A similar trend was found in the Hong and Skrzypczak colorectal datasets, with mRNA expression levels of CXCL7 found to be significantly higher in CRC (fold change = 14.815, P = 4.41E-10 and fold change = 6.016, P = 1.49E-6, respectively). The results from nine datasets indicated that the mRNA expression levels of CXCL8 were significantly upregulated in patients with colorectal carcinoma. In the Skrzypczak colorectal 2 dataset, CXCL9 was overexpressed in colon epithelial carcinoma (fold change = 7.004, P = 2.28E-7) compared with that in non-cancerous colon tissues.
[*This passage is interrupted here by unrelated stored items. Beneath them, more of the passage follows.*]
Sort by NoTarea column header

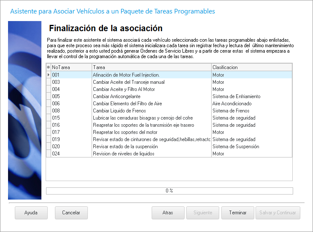(x=71, y=67)
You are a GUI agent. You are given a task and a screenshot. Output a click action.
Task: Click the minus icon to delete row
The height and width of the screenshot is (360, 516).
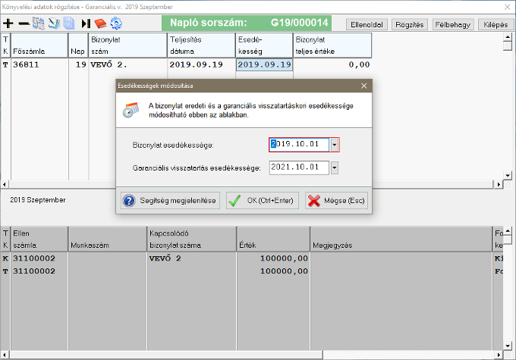coord(24,23)
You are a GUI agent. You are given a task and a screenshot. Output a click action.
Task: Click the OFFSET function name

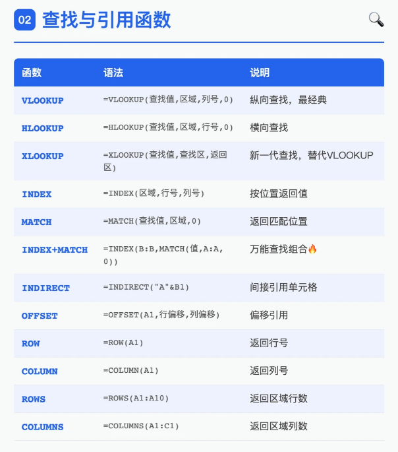point(40,315)
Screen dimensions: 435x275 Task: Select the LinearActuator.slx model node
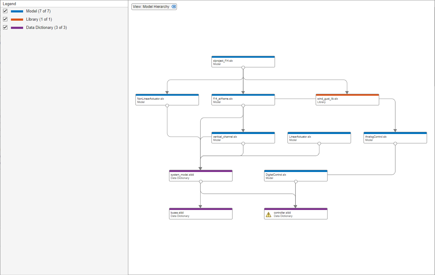coord(319,137)
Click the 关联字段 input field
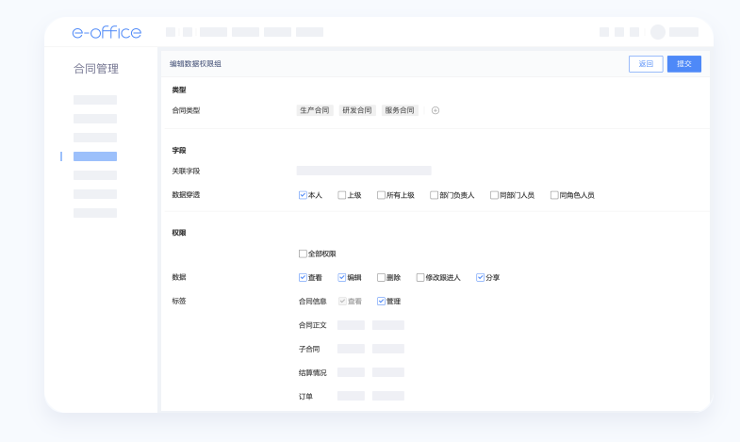 [x=364, y=171]
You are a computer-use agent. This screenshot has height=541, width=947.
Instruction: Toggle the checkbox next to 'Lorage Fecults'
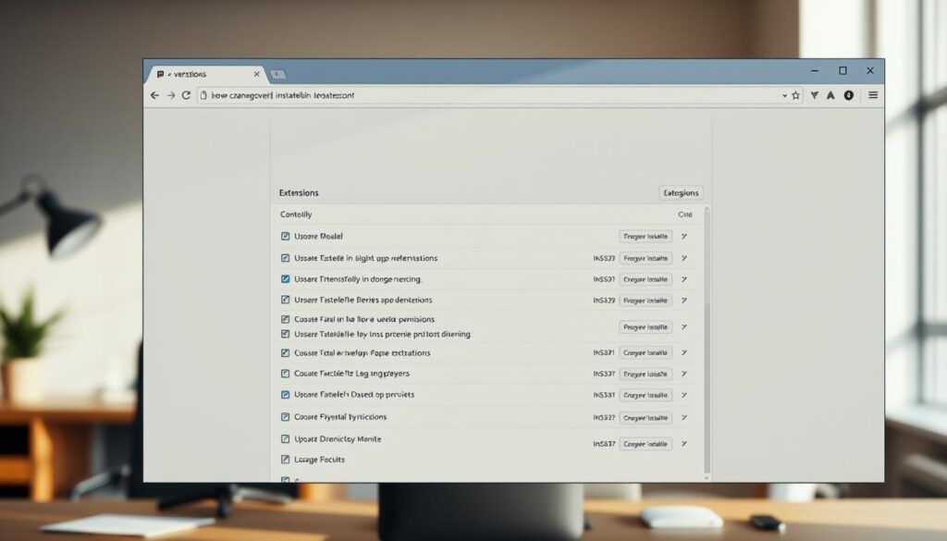point(285,459)
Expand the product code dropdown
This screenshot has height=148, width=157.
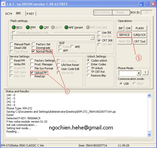(92, 37)

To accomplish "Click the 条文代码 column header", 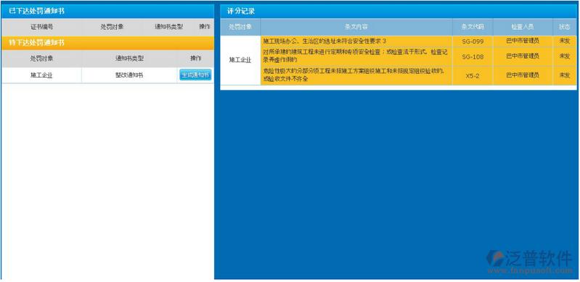I will [x=473, y=27].
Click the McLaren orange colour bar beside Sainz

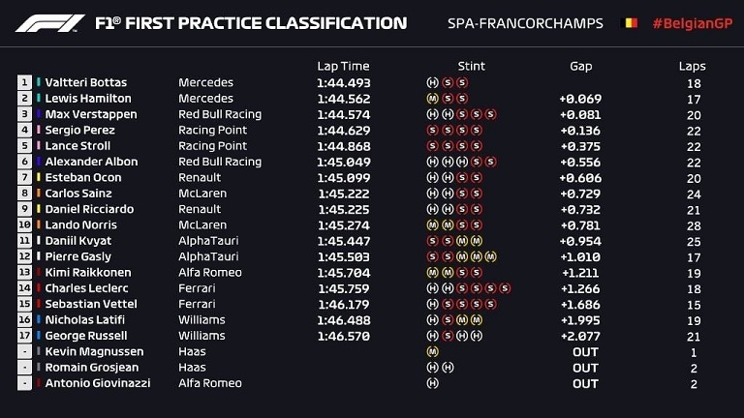39,193
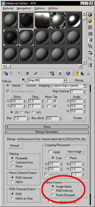95x207 pixels.
Task: Open the Utilities menu
Action: point(53,8)
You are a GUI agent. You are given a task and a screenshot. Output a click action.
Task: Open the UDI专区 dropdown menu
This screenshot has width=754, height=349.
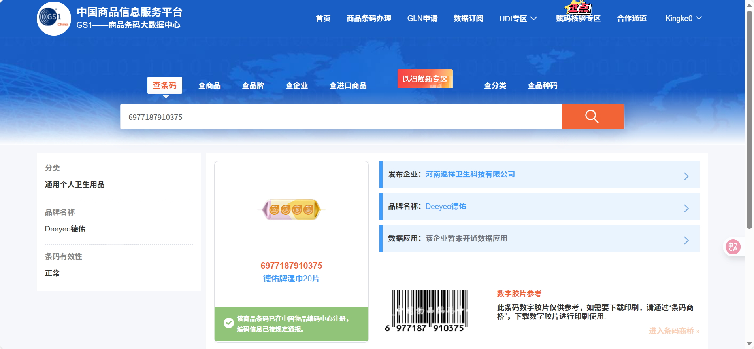518,19
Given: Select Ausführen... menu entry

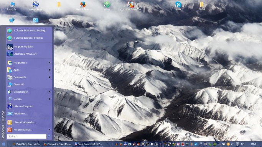Looking at the screenshot, I should [29, 114].
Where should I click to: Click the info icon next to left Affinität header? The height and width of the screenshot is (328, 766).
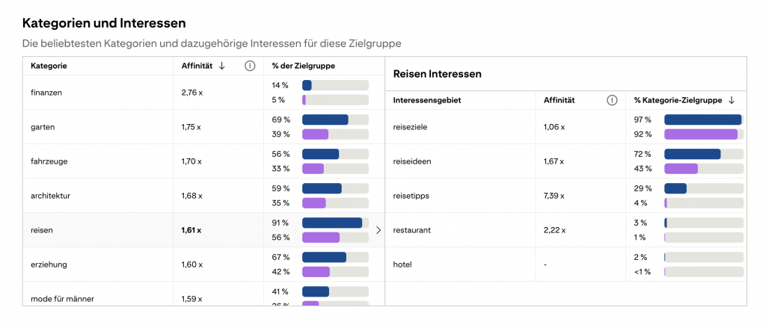pos(250,66)
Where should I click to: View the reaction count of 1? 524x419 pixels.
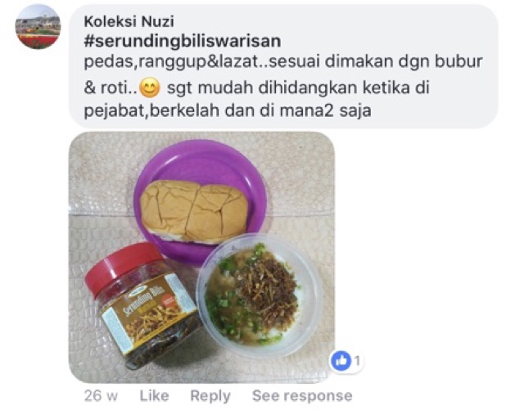[x=357, y=361]
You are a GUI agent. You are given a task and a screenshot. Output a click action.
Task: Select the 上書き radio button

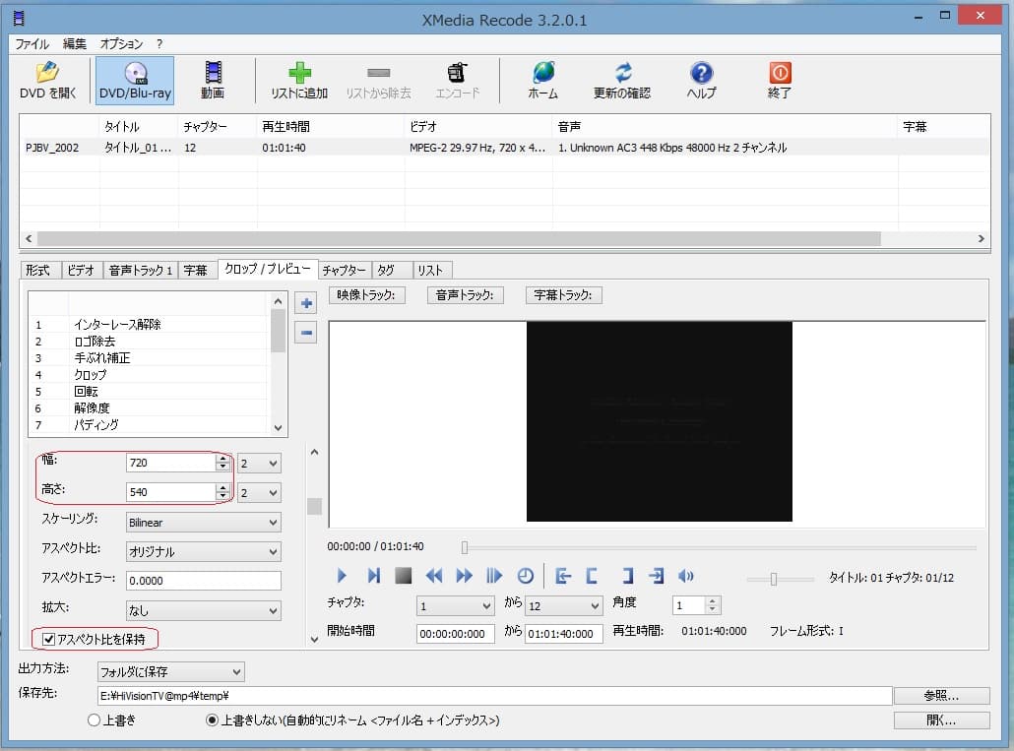95,720
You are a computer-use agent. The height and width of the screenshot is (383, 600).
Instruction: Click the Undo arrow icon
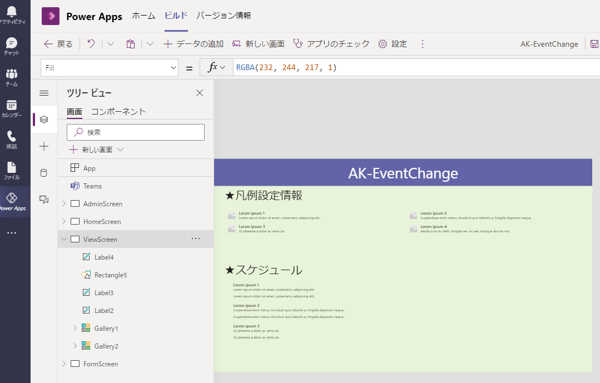91,43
Furthermore, in the Skrzypczak colorectal 2 dataset, the mRNA expression levels of CXCL10 were upregulated in colon carcinoma (fold change = 6.673, P = 3.40E-10). In the Skrzypczak colorectal 2 dataset, the mRNA levels of CXCL11 were increased in colon epithelial carcinoma (fold change = 29.164, P = 9.03E-13), colon carcinoma (fold change = 32.137, P = 3.09E-9), colon adenoma (fold change = 4.306, P = 6.60E-7), and colon epithelial adenoma (fold change = 5.543, P = 2.83E-5). In the Hong colorectal dataset, CXCL16 was upregulated in colon carcinoma (fold change = 2.636, P = 2.08E-18). In addition, the results from TCGA colorectal dataset indicated that the mRNA expression levels of CXCL17 were significantly higher in rectosigmoid adenocarcinoma (fold change = 2.664, P = 1.25E-5), rectal mucinous adenocarcinoma (fold change = 3.492, P = 1.60E-5), and colon mucinous adenocarcinoma (fold change = 4.178, P = 2.10E-7).
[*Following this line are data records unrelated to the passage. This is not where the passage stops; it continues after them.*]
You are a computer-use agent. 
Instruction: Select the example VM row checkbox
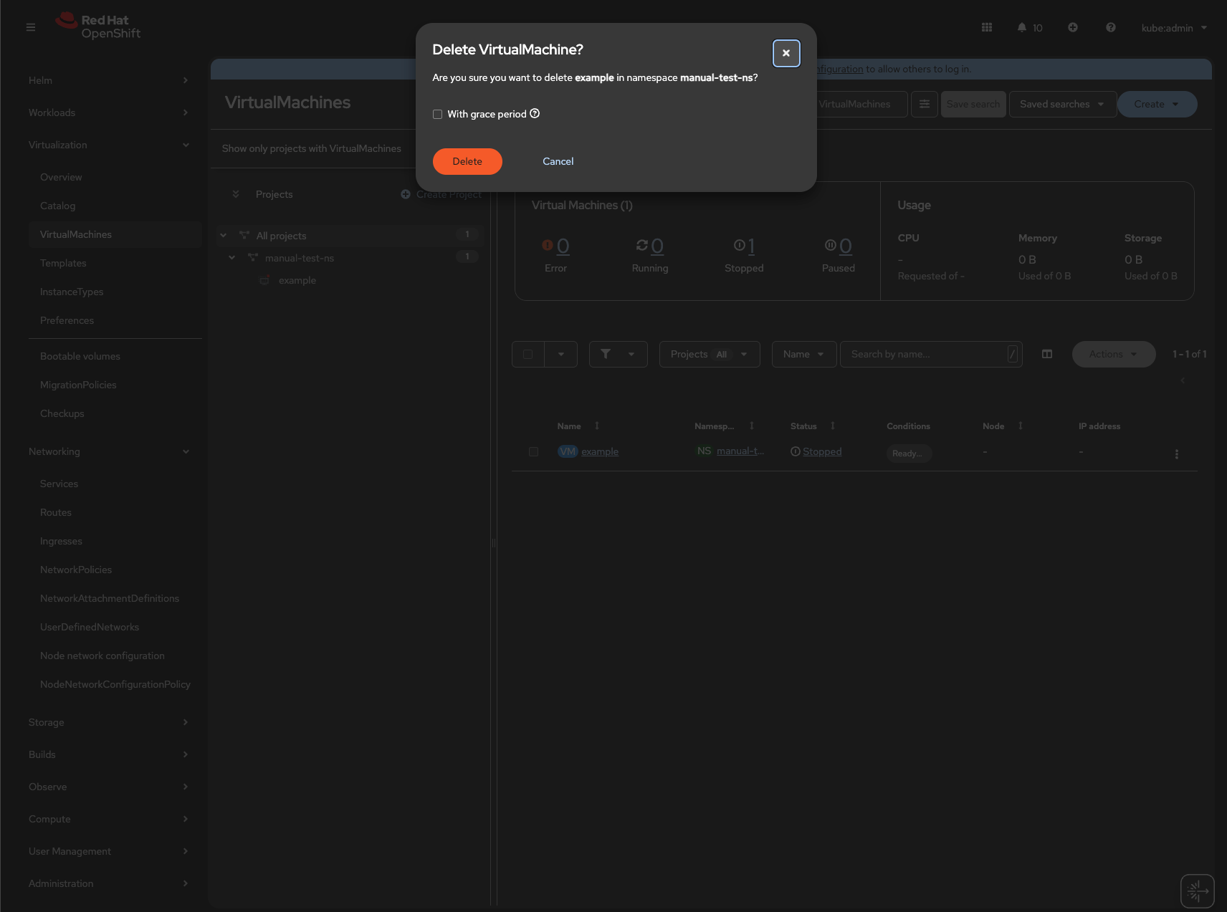pyautogui.click(x=533, y=451)
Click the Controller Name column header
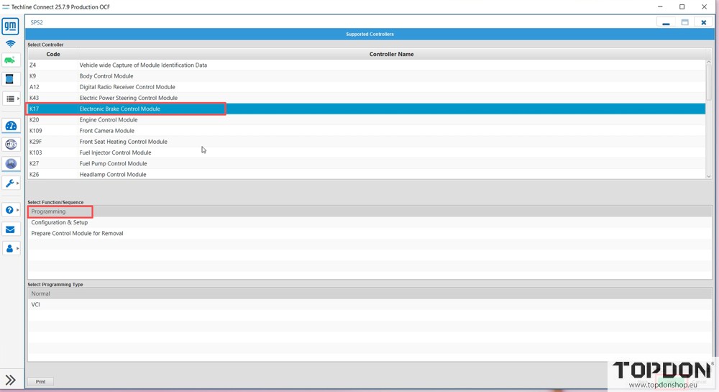This screenshot has height=392, width=719. pyautogui.click(x=391, y=54)
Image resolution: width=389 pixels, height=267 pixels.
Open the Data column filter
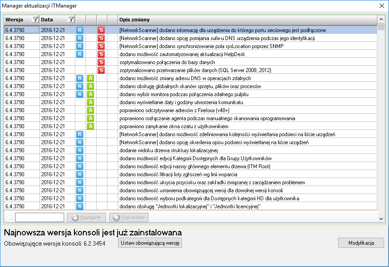(70, 20)

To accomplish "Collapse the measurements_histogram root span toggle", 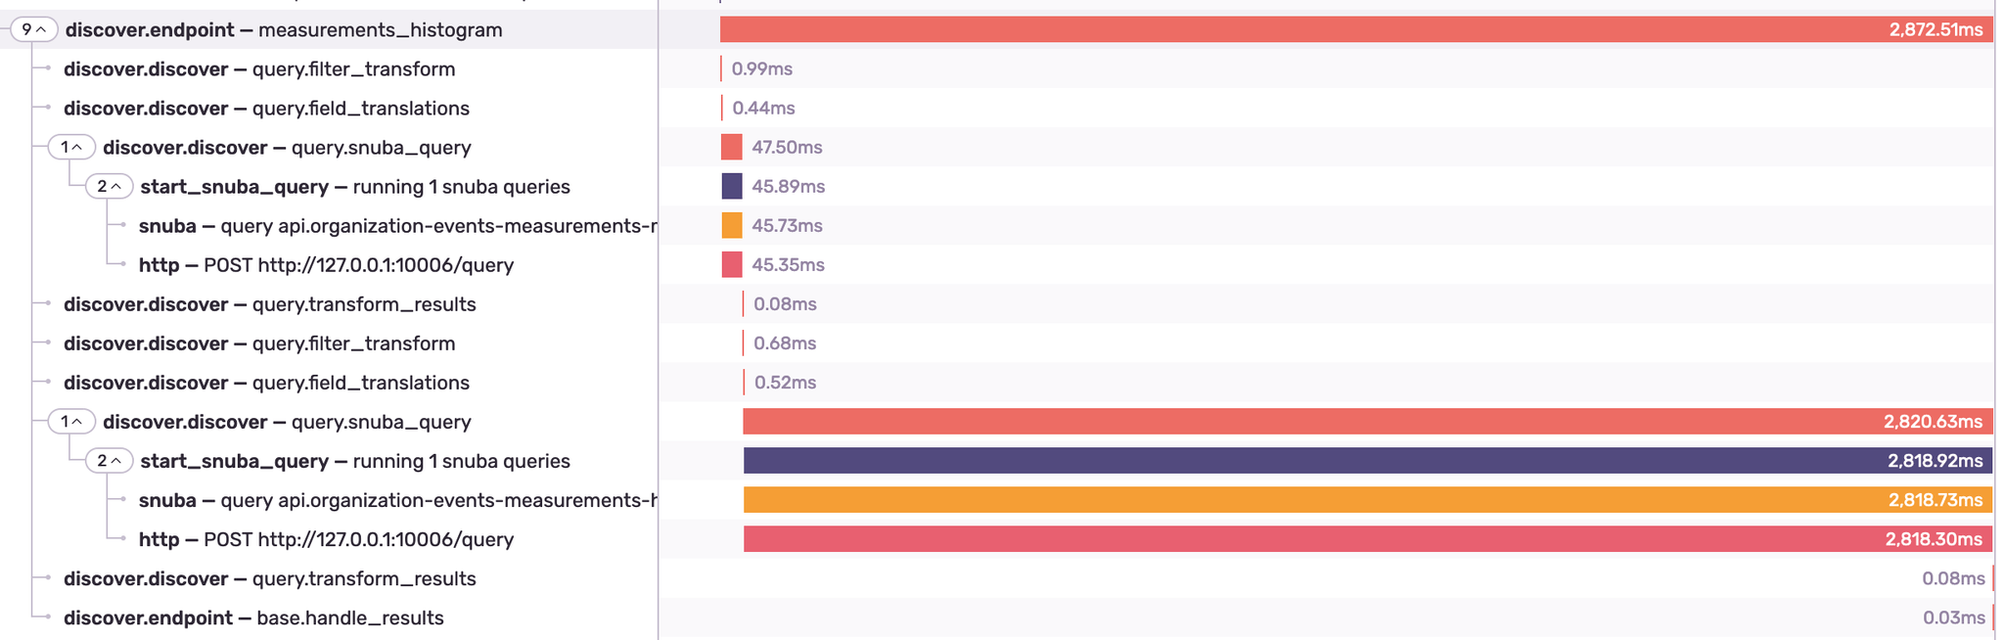I will pos(33,30).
Expression levels and co-expression analysis of CXC chemokines in patients with CRC

The comparative analysis of the CXC mRNA expression in normal vs. COAD and READ tissues was conducted according to the information from the GEPIA database. As shown as Figure 2, the mRNA expression levels of CXCL1/2/3/4/5/8/9/10/11/13/14/16 were significantly upregulated in COAD and READ tissues vs. normal tissue, while CXCL12 expression was downregulated. In addition, the results shown in Supplementary Table 1 revealed significant associations in COAD + READ between tumor stage and expression of CXCL1 (P = 0.0345), CXCL2 (P = 0.0156), CXCL3 (P = 0.0344), CXCL9 (P = 0.0122), CXCL10 (P = 0.0108), and CXCL11 (P = 0.0227) expression.

Figure 2.

Figure 2

The mRNA expression pattern of CXC chemokines (CXCL1/2/3/4/5/6/7/8/9/10/11/12/13/14/16/17) from GEPIA between CRC tissues (red) and normal tissues (blue). The P-value was set at 0.05, * indicate that the results are statistically significant.
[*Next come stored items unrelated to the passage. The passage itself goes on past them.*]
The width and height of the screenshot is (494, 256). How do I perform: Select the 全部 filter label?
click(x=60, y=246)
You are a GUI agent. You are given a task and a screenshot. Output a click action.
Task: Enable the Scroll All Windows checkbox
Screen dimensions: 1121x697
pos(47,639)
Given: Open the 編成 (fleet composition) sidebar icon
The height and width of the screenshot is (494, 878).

We also analyzed potential correlations of CXCL1/2/3/4/5/6/7/8/9/10/11/12/13/14/16/17 co-expression with EGFR, KRAS and NRAS according to the mRNA expression levels using the GEPIA database for CRC. The results shown in Table 2 indicated that EGFR expression was significantly correlated with the expression of CXCL3, CXCL12 and CXCL16 in COAD + READ. In addition, a significant association was identified between the expression of KRAS and CXCL16 in COAD + READ. Furthermore, NRAS expression was significantly correlated with the expression of CXCL14, CXCL16 and CXCL17 in COAD + READ.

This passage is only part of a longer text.